▶ Supplied records:

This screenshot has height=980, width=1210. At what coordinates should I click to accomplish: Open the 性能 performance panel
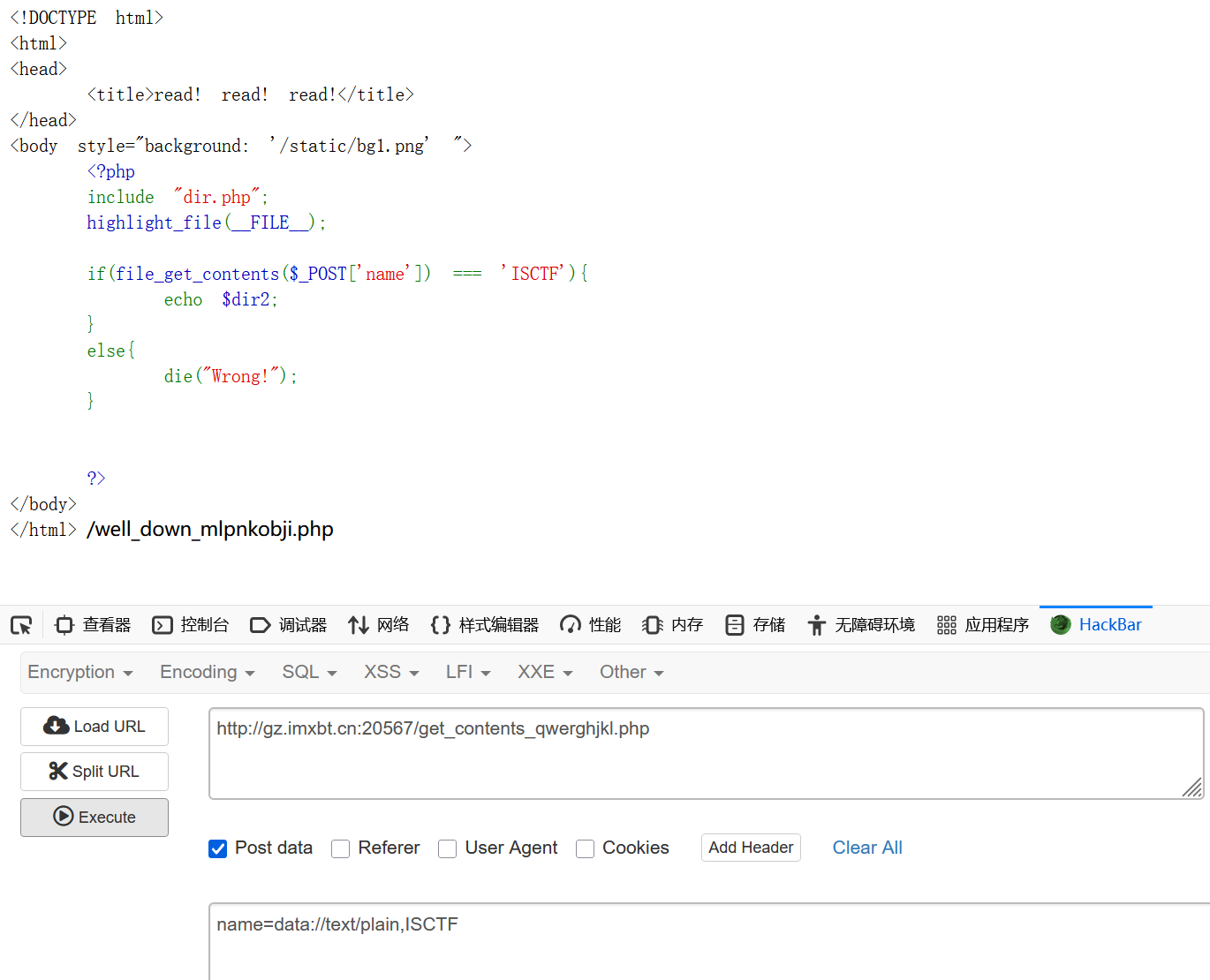pyautogui.click(x=591, y=625)

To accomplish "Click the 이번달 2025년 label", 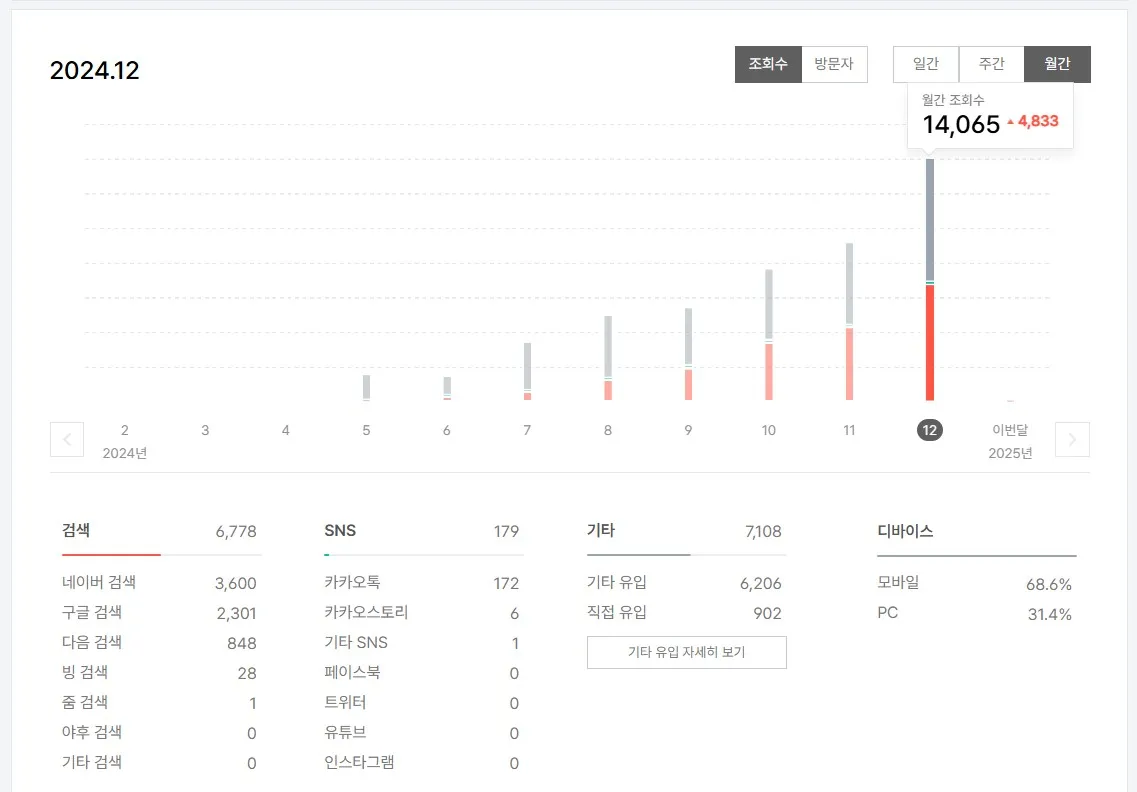I will 1010,441.
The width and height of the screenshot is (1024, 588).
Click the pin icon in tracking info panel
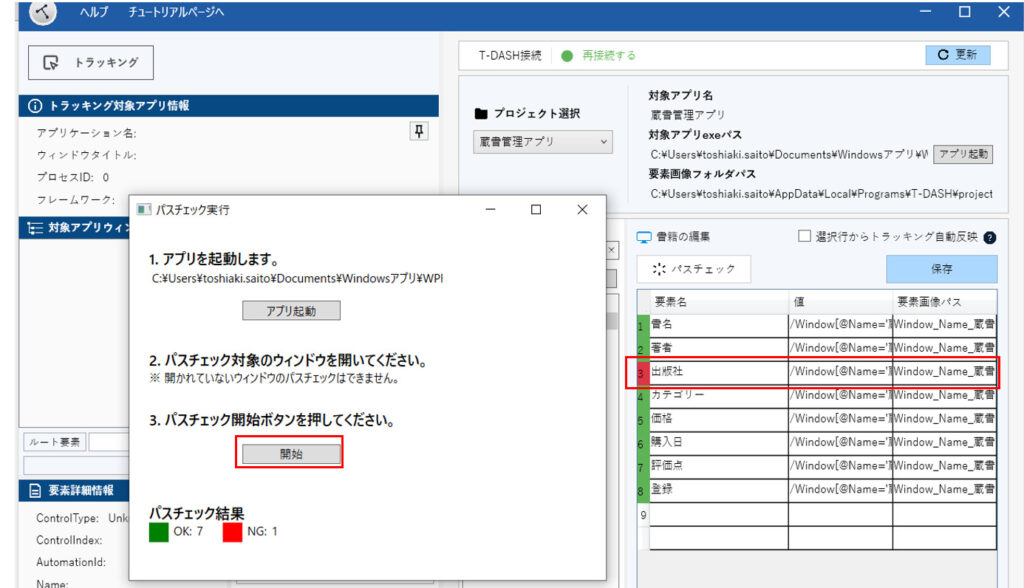coord(420,132)
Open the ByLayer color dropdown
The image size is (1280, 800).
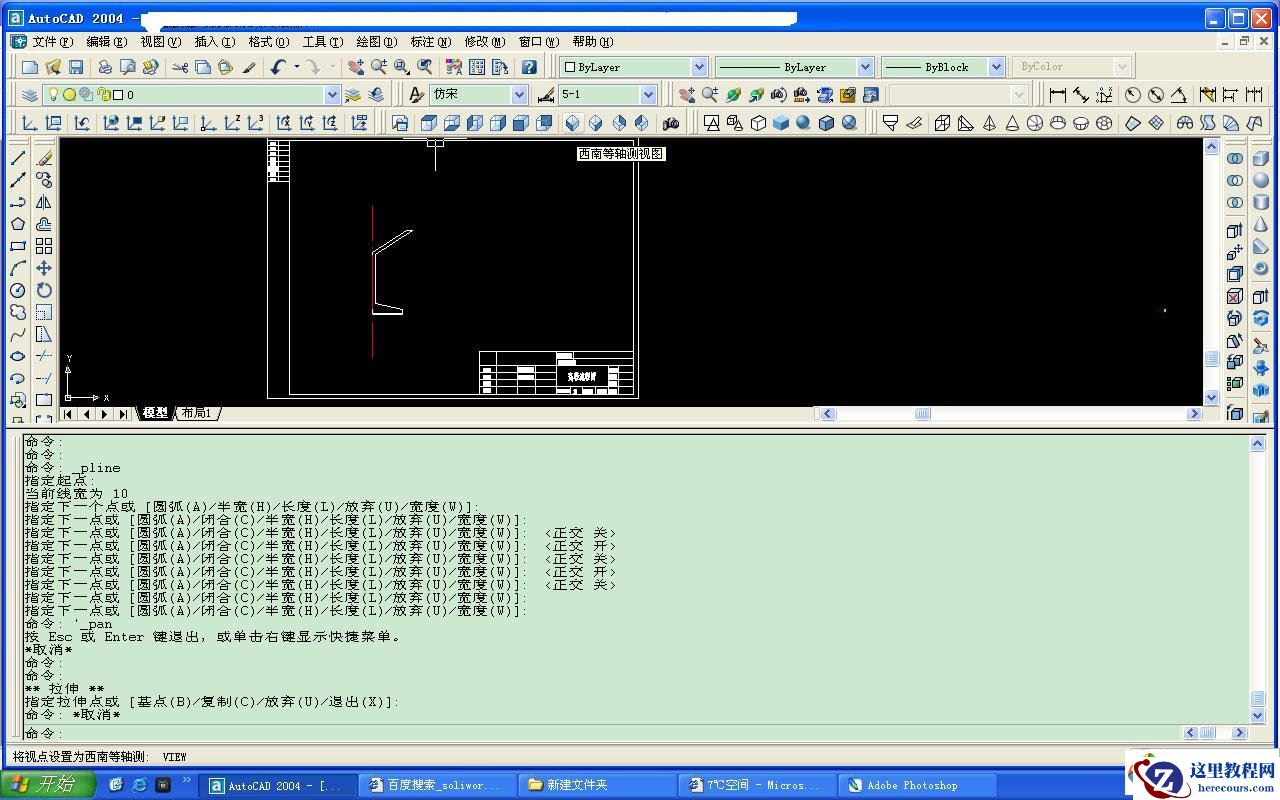(699, 67)
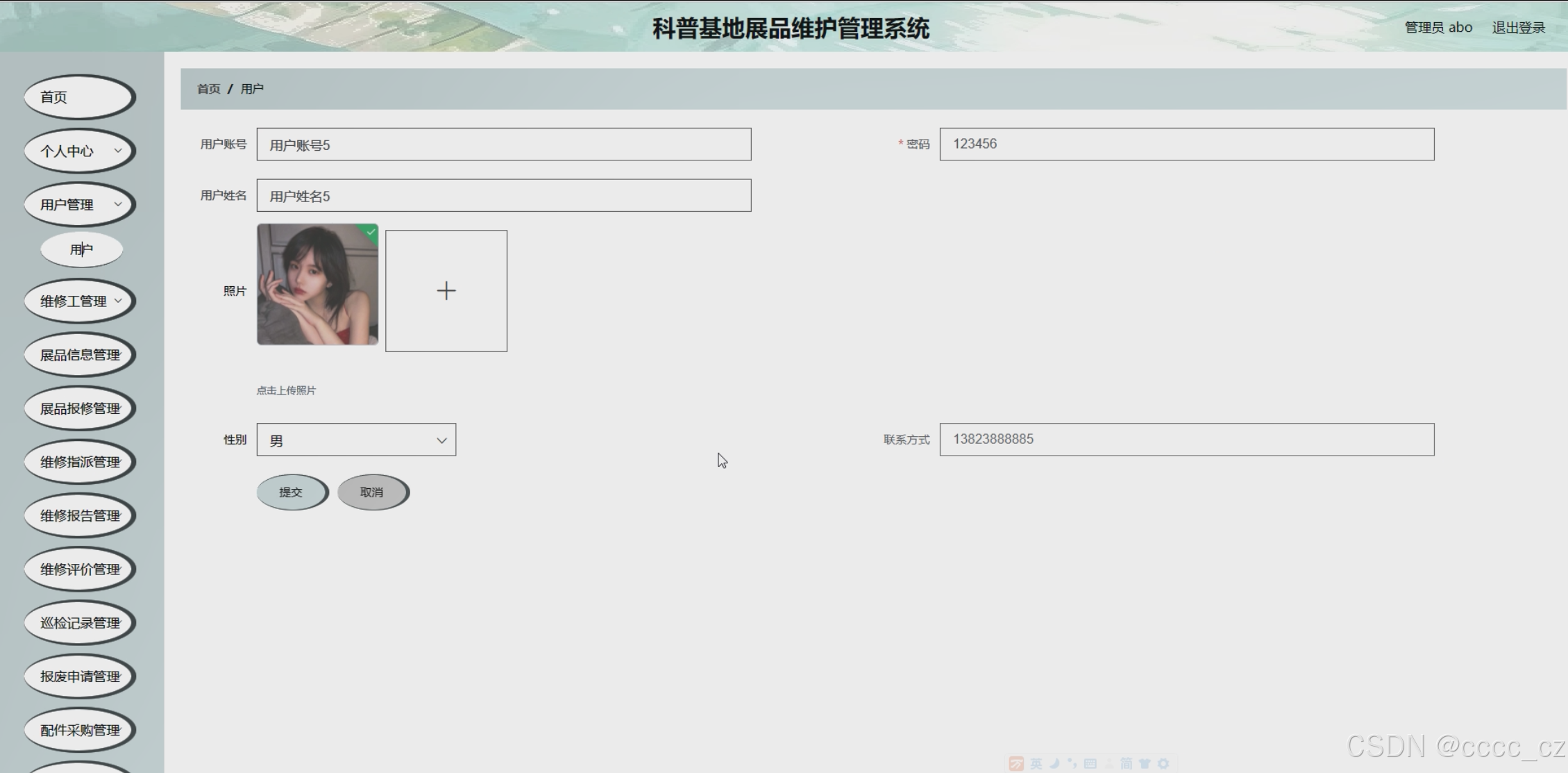Expand the 个人中心 sidebar menu
1568x773 pixels.
click(x=80, y=151)
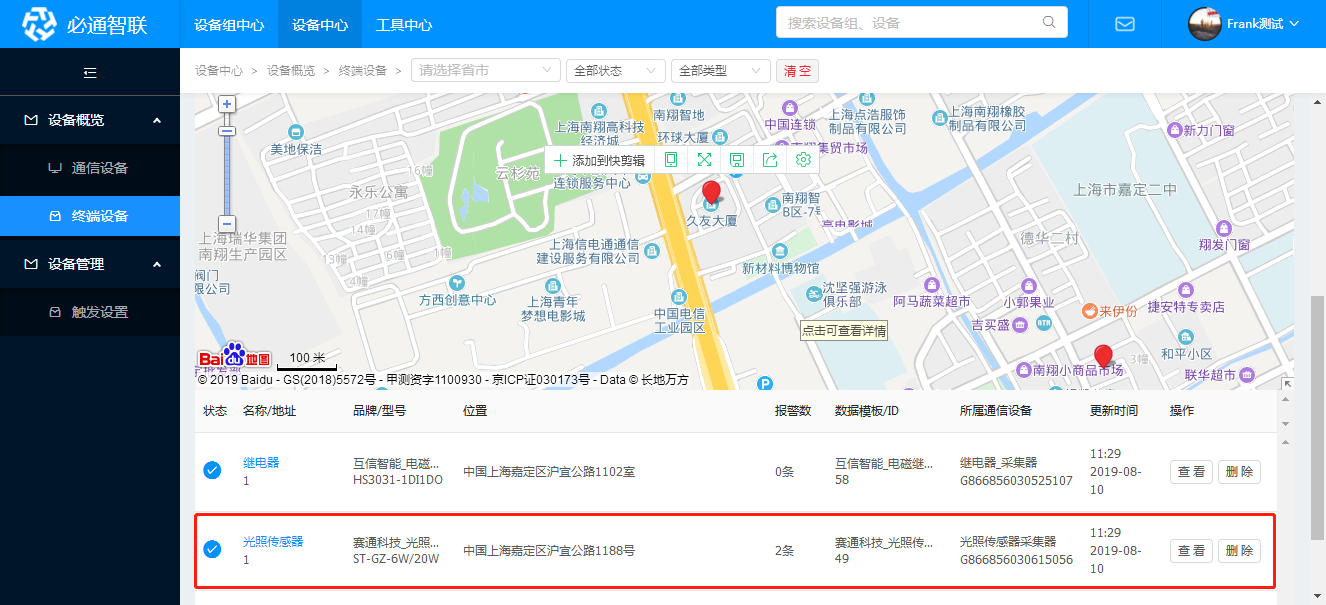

▶ Written task: Copy everything from the line containing "The width and" down to the end of the data, both ends included, and leave the pictures out of your copy.

▶ Task output:
The width and height of the screenshot is (1024, 588).
Click the pin icon in tracking info panel
coord(420,132)
Open the ByLayer color dropdown
The image size is (1280, 800).
(699, 67)
Expand the 个人中心 sidebar menu
1568x773 pixels.
click(x=80, y=151)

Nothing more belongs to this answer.